Havana Cathedral (Catedral de San Cristóbal) is one of eleven Catholic cathedrals on the island. It is located in the Plaza de la Catedral on Calle Empedrado, between San Ignacio y Mercaderes, Old Havana. The thirty by forty-nine meters rectangular church serves as the seat of the Roman Catholic Archdiocese of San Cristóbal de la Habana. Christopher Columbus’ remains were kept in the cathedral between 1796 and 1898 before they were taken to Seville Cathedral.

It was built between 1748 and 1777 and was consecrated in 1782.

History 

The largest missionary group in Havana was the Society of Jesus. After extensive petitioning and the purchase of a piece of land in the Plaza by Diego Evelino Hurtado de Compostela, Bishop of Santiago de Cuba, a permit was granted. The cathedral is set in the former Plaza de La Ciénaga. In 1727 plans to build a church, convent and collegium were approved and the project began to take form. The plaza is located on the site of a swamp that was drained and used as a naval dockyard before the cathedral was built. The Jesuits began construction of the cathedral in 1748 on the site of an earlier church and it was completed in 1777, well after King Charles III of Spain expelled the Jesuits from the island in 1767. The cathedral once held remains of Christopher Columbus.

In 1796, after the Peace of Basel was signed and Spain ceded most of Hispaniola to France, the remains of Columbus were moved and laid to rest in the Havana Cathedral's Altar of the Gospel. The gravestone read: Oh Remains and Image of Great Columbus, Be Preserved One Thousand Years in the Funerary Urn. The remains were returned to Spain in 1898 after the Cuban War of Independence.

In the early 19th century, the baroque altars were replaced by neoclassical ones, urged by Bishop Espada, a fervent admirer of Neoclassicism and the original wood ceilings were plastered over.

Roman Catholic Archdiocese of San Cristóbal de la Habana

The Roman Catholic Metropolitan Archdiocese of San Cristobal de la Habana () is one of three Catholic archdioceses in Cuba.

This Latin Rite or Roman Rite diocese was erected on 10 September 1787 by Pope Pius VI, from the territory of the then–Diocese of Santiago de Cuba. When it was erected, the new diocese encompassed the secular provinces of Santa Clara, Matanzas, Havana, and Pinar del Río in Cuba and Florida and Louisiana in what is now the United States of America. On 25 April 1793 the diocese lost territory for what would be the first of four territorial losses when the Diocese of Louisiana and the Two Floridas (Saint Louis of New Orleans) was erected. The diocese again lost territory on 20 February 1903 when the dioceses of Pinar del Río and Cienfuegos were erected, and then again on 10 December 1912 upon the erection of the diocese of Matanzas. Eventually the diocese was elevated to the Metropolitan See of Sancti Christophori de Habana, San Cristobal de la Habana on 6 January 1925. Pope Francis accepted the resignation of Cardinal Jaime Lucas Ortega y Alamino as Archbishop of Havana on 26 April 2016. The archdiocese had one auxiliary bishop, Bishop Juan de Dios Hernández-Ruiz, S.J., at the beginning of 2019, in which year he was appointed Bishop of Pinar del Rio.

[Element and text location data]
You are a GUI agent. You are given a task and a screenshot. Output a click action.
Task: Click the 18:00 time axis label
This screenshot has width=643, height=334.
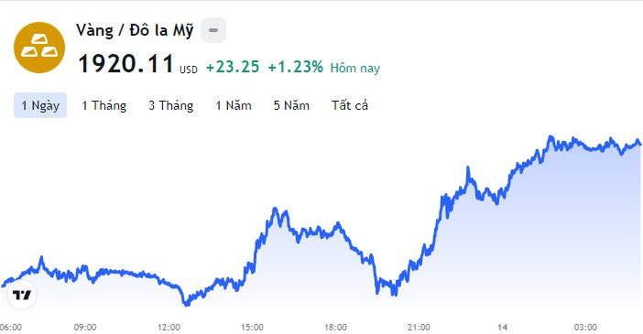[335, 327]
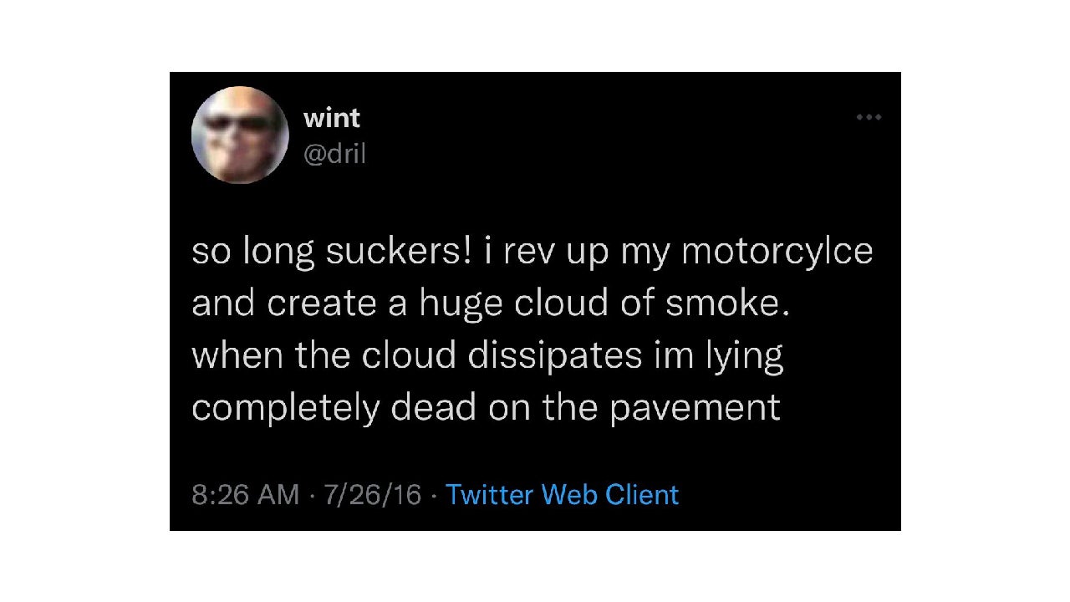Click the display name area above @dril

pos(331,118)
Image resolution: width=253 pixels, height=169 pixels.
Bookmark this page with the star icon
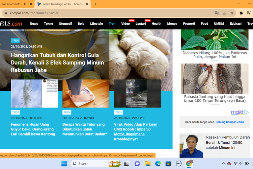[232, 13]
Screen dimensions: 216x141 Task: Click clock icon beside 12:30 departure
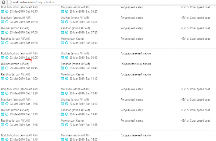7,93
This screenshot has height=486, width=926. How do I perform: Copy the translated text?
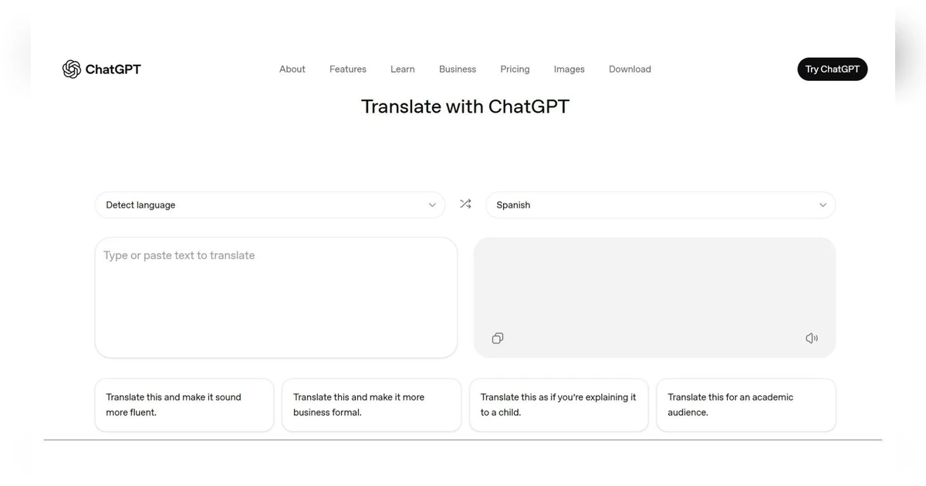(497, 338)
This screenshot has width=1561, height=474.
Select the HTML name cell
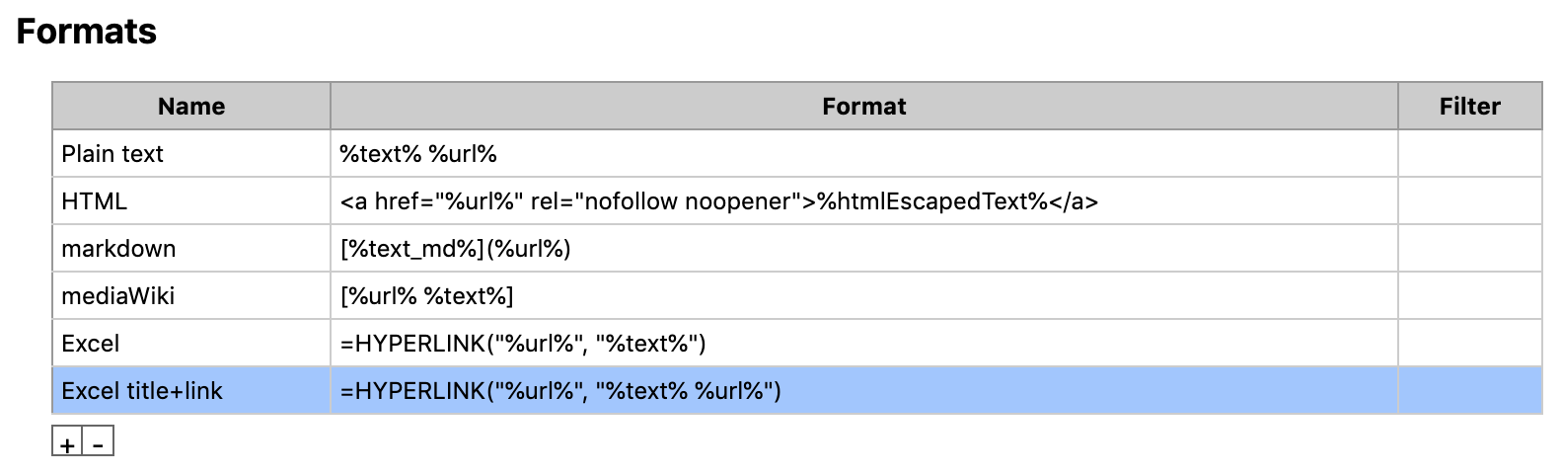pos(95,201)
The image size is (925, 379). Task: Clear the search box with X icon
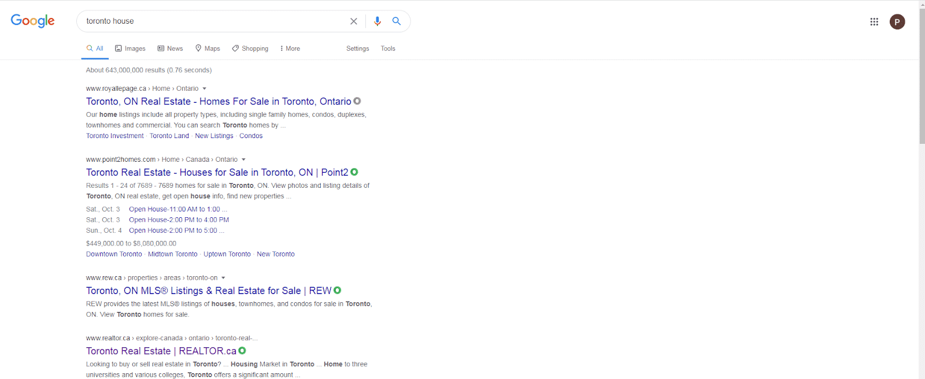(354, 21)
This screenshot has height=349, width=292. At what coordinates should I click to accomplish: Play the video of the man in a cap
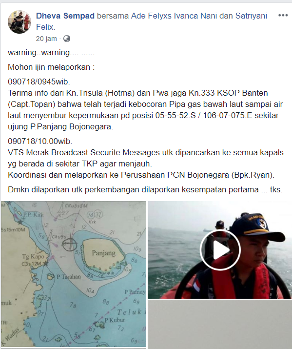(220, 250)
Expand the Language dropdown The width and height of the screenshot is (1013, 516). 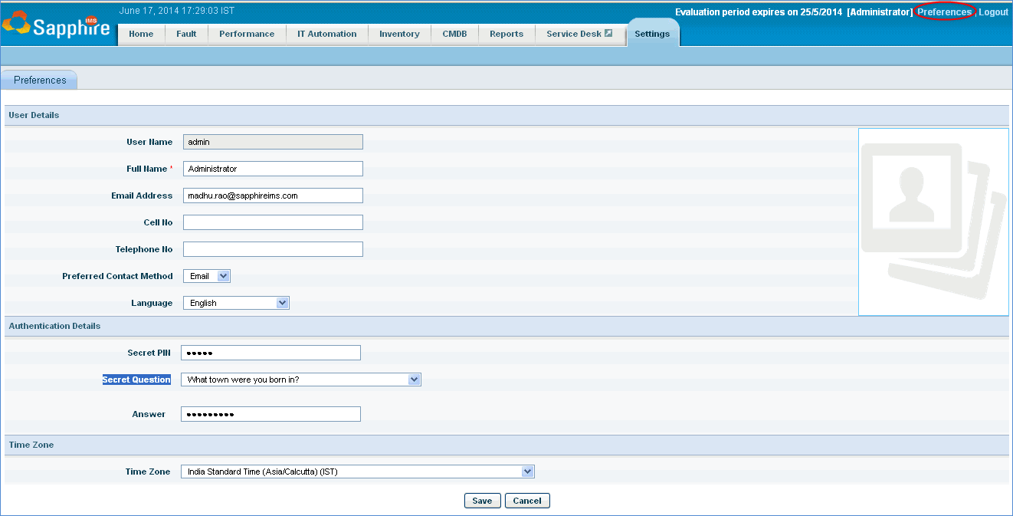[236, 303]
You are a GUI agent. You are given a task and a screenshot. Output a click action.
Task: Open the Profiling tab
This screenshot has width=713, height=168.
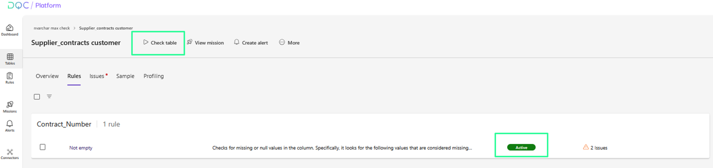coord(153,76)
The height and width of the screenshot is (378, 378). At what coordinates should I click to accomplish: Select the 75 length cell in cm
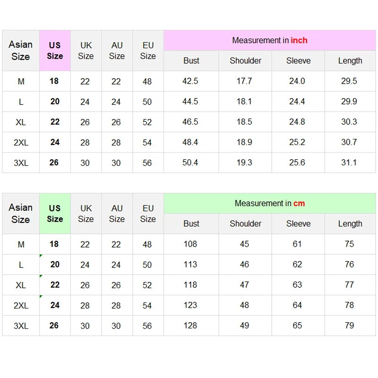[349, 244]
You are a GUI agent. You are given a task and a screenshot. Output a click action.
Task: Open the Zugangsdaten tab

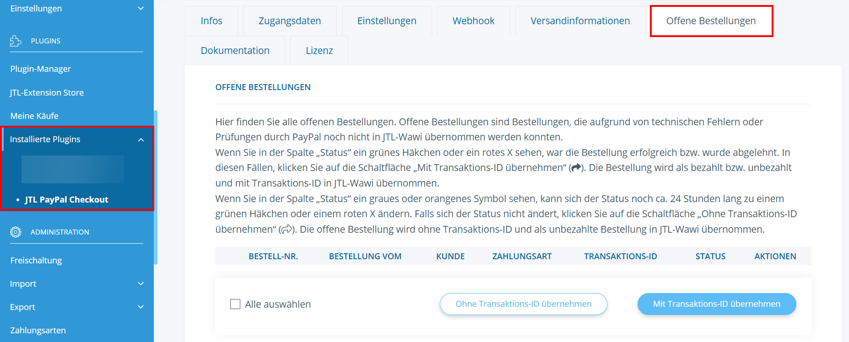(289, 21)
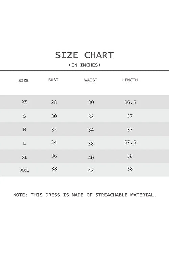Viewport: 169px width, 253px height.
Task: Click the M waist value 34
Action: point(91,130)
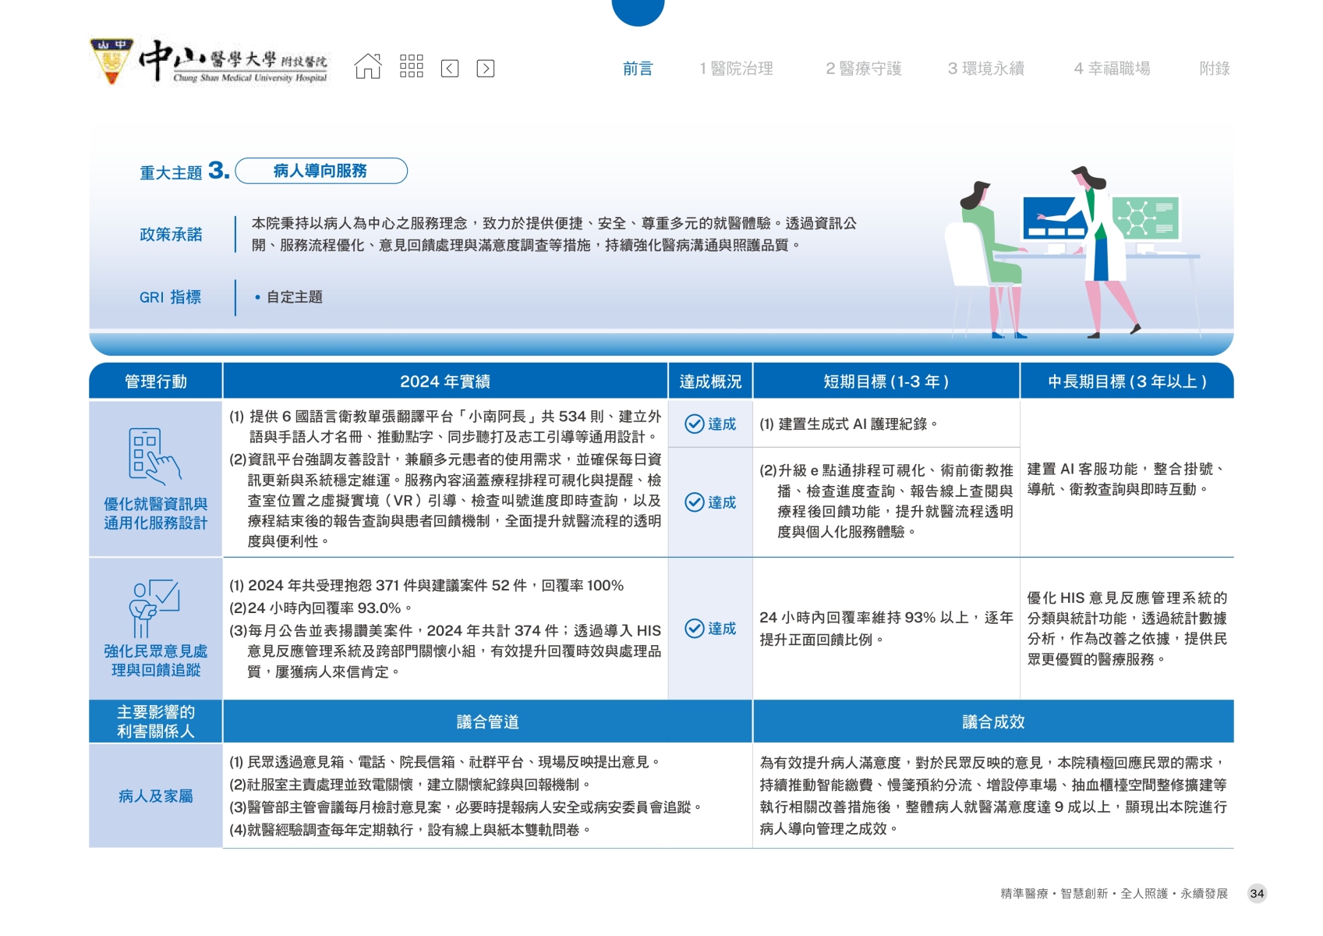Navigate to 3 環境永續 section
1323x936 pixels.
coord(985,69)
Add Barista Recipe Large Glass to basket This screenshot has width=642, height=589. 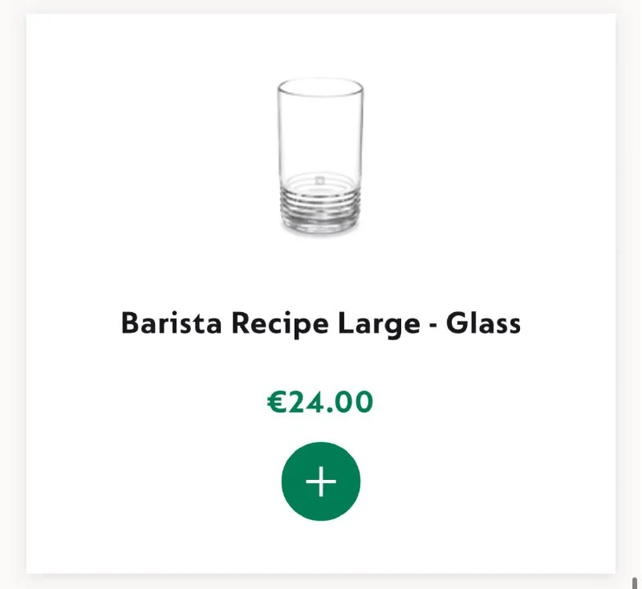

Written instruction
Please say whether each statement agrees with the Havana Cathedral text above, answering yes or no and quoting the deciding words: (a) The cathedral was consecrated in 1782. (b) King Charles III expelled the Jesuits from the island after the cathedral was completed. (c) The Archdiocese of San Cristobal de la Habana is one of three Catholic archdioceses in Cuba.

Exercise response
(a) Yes: "was consecrated in 1782"
(b) No: "it was completed in 1777, well after King Charles III of Spain expelled the Jesuits from the island in 1767"
(c) Yes: "is one of three Catholic archdioceses in Cuba"